Gemeinsam an solchen Geistesblitzen zu arbeiten macht Spaß. Zuweilen bringt es auch Geld: „Bei den Hackathons haben sich schon einige Firmengründer gefunden“, freut sich Krause. Mit dem Blick über den Tellerrand eröffnen sich den Handwerksbetrieben viele interessante Perspektiven. Für Krause zählt dazu auch der sogenannte Technologie-Transfer. „Vorhandene Technologien aus anderen Branchen ins Handwerk zu übertragen spart oftmals viel Zeit, da man das Rad nicht völlig neu erfinden muss“, weist er die Teilnehmer an. Um zu prüfen, ob eine Idee das Zeug zum „nächsten großen Ding“ hat, wie Tekkies es nennen, müssen aber auch die Marktchancen ausgelotet werden.

4 Tipps: Erfinden mit System

Dass die große Idee im Traum erscheint oder beim Duschen, kommt vor – ist aber selten. Besser ist es, dem Geistesblitz auf die Sprünge zu helfen.

  1. Im Co-Working-Space einmieten: Wer als Handwerker einen Arbeitsplatz mit Mietern aus unterschiedlichen Branchen teilt, erweitert seinen Horizont. Die eigene Sichtweise mit derjenigen anderer zu teilen und zu diskutieren kann zu gemeinsamen Ideen und Projekten führen.
  2. Verschiedene Fertigkeiten erlernen: Fortbildungen zu machen oder gar zwei Berufe in unterschiedlichen Bereichen zu erlernen, ermöglicht eine breitere Herangehensweise an Herausforderungen.
  3. Hackathons zum schnellen Brainstorming nutzen: Um in kurzer Zeit aus einer Idee ein Produkt zu entwickeln, haben sich Hackathons etabliert.
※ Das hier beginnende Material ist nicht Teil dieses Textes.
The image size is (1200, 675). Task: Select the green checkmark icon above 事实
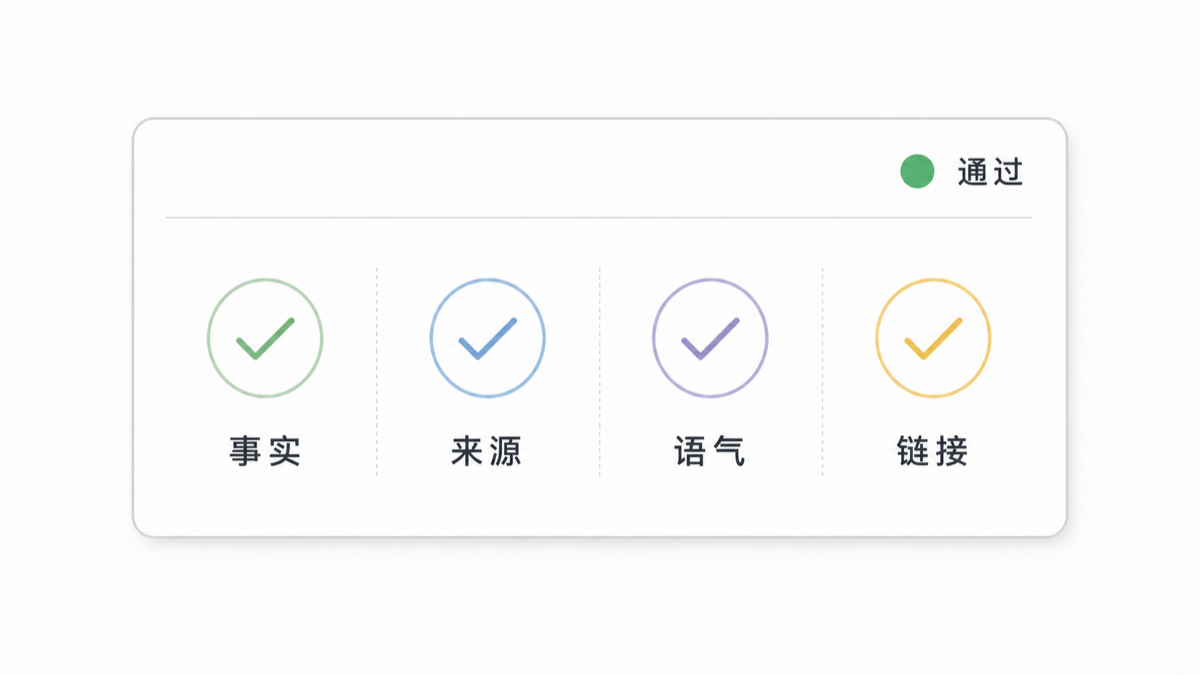click(x=265, y=339)
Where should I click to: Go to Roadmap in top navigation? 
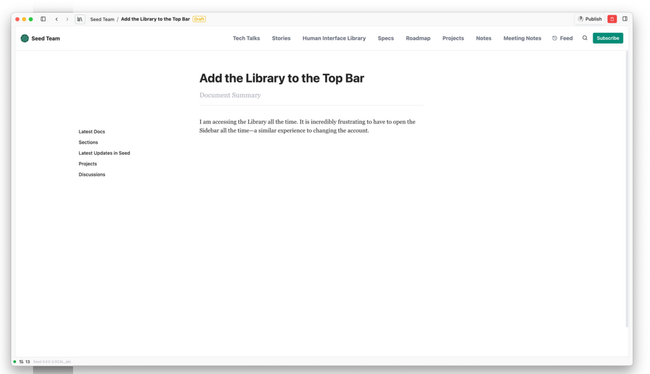point(418,38)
Diese bietet das Mittelstand-Digital Zentrum Handwerk nun auch für Handwerksbetriebe und IT-Experten an.
  4. Von Netzwerken und Events inspirieren lassen: Viele wertvolle Informationen lassen sich bei Veranstaltungen sammeln. Der Austausch mit Innovatoren und Unternehmern bringt viele neue Impulse.

Reinigungskosten in Hotels liegen bei einer Milliarde Euro.
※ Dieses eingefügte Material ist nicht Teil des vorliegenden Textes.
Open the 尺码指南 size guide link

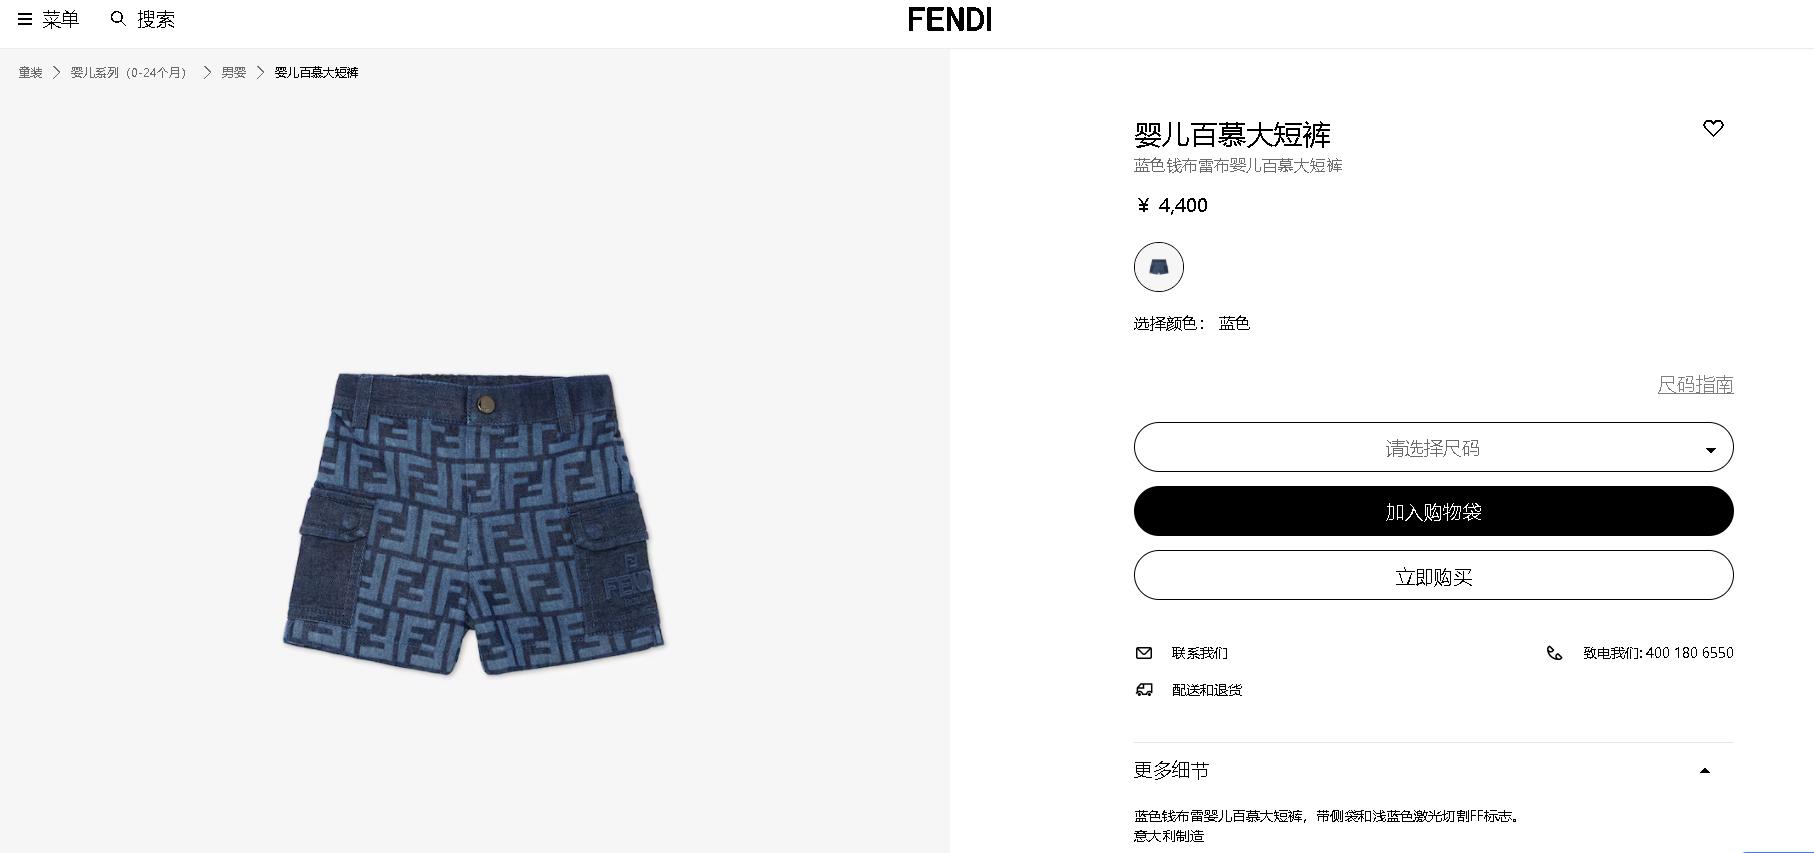pos(1695,385)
Für ein selbstreinigendes Hotel gibt es einen Markt. „No human“-Projektleiter Munkert legt die Zahlen auf den Tisch: „Die gut 48.000 Beherbergungsbetriebe in Deutschland erwirtschaften im Schnitt 33 Milliarden Euro Umsatz im Jahr“, rechnet er vor. In den Hotels gebe es rund 190 Millionen An- und Abreisen pro Jahr, darüber häuften sich Reinigungskosten von circa einer Milliarde Euro an. Eine Automatisierung könnte sich also durchaus lohnen. Doch treibt das Projektteam zunächst eine andere Frage um: Wie viel nicht-menschliche Präsenz verträgt der Gast? Will er überhaupt von Robotern und Systemen umsorgt werden?
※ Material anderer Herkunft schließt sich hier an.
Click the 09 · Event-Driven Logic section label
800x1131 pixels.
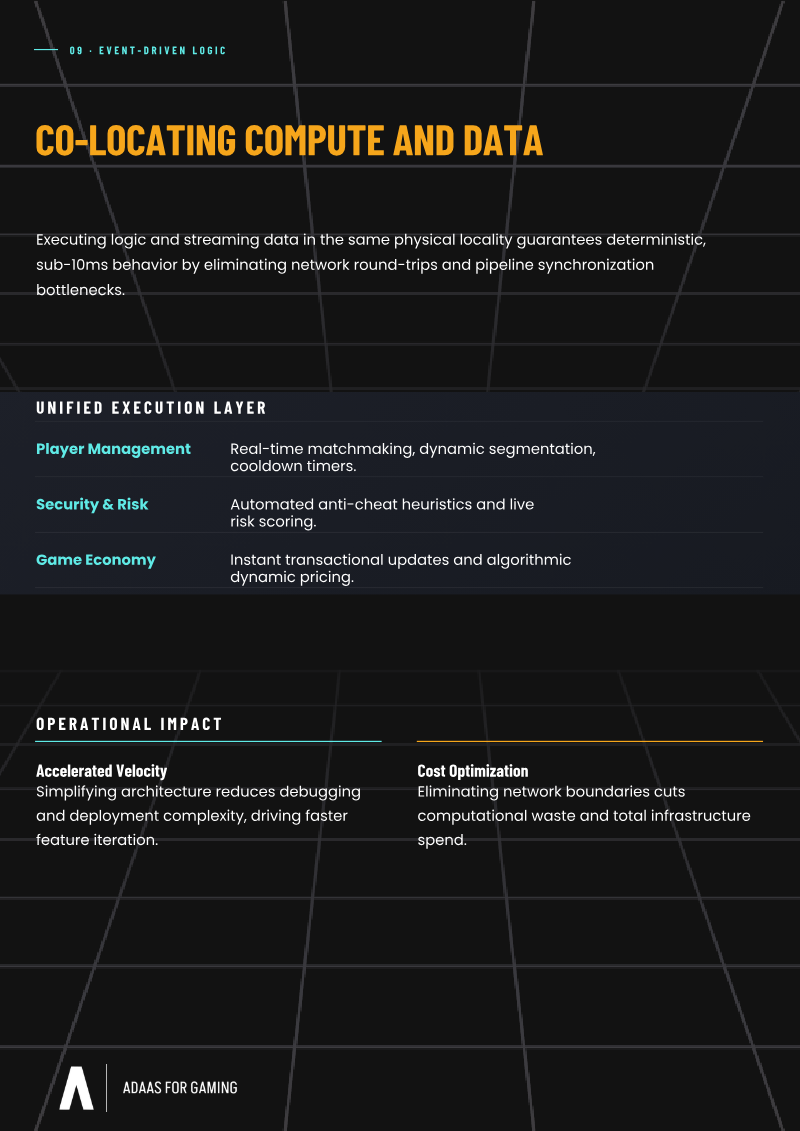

Stosch diskutiert ausführlich im Team darüber. Die Antwort lautet: ja. „Die Reinigungskräfte sind ja nicht in erster Linie dazu da, den Gast zu unterhalten. Das vorhandene Personal, das am Empfang oder im Restaurantbereich eingesetzt wird, kann den menschlichen Kontakt dafür umso intensiver herstellen.“ Die Idee rührt schließlich nicht von der puren Lust am Automatisieren her, stellt Stosch als Sprecher des Projekts klar: „Mit den intelligenten Reinigungstools wollen wir eine Lösung für den Fachkräftemangel im Dienstleistungssektor entwickeln.“

Übergreifender Ideenaustausch im Co-Working-Space

Tradition und Moderne verbinden – das ist auch das Anliegen, das den Handwerker aus München antreibt. In seinem Alltag zieht er gerne noch mehr Verknüpfungen heran. „Mit meiner Arbeit will ich die Grenzen zwischen den Gewerken aufweichen und über traditionelle Materialien hinausdenken“, beschreibt der Soloselbständige seine Mission. Als Arbeitsort hat er sich mit seiner Ein-Mann-Firma DingDsein einen Co-Working-Space im Münchner Viertel Neuhausen gewählt, in dem Mieter aus verschiedenen Branchen arbeiten. Manchmal erhält Stosch von seinen Bürokollegen einen Auftrag, manchmal von Unternehmen oder Privathaushalten, denen er weiterempfohlen wird. „Ich entwickle erste Ideen und Konzepte, baue Prototypen, die ich dann zum fertigen Produkt ausbaue“, beschreibt er. Derzeit arbeitet er an einem Auftrag, einen Eingangsbereich für ein Gebäude zu entwerfen, samt Zaun, Briefkasten, Paketbox und Haustür. Um sein Netzwerk zu erweitern, ist er auf LinkedIn aktiv. Über das Business-Portal erhält er frische Impulse und Kontakte. Freies Arbeiten und freies Denken gehören für den Produktentwickler aus dem Handwerk zusammen.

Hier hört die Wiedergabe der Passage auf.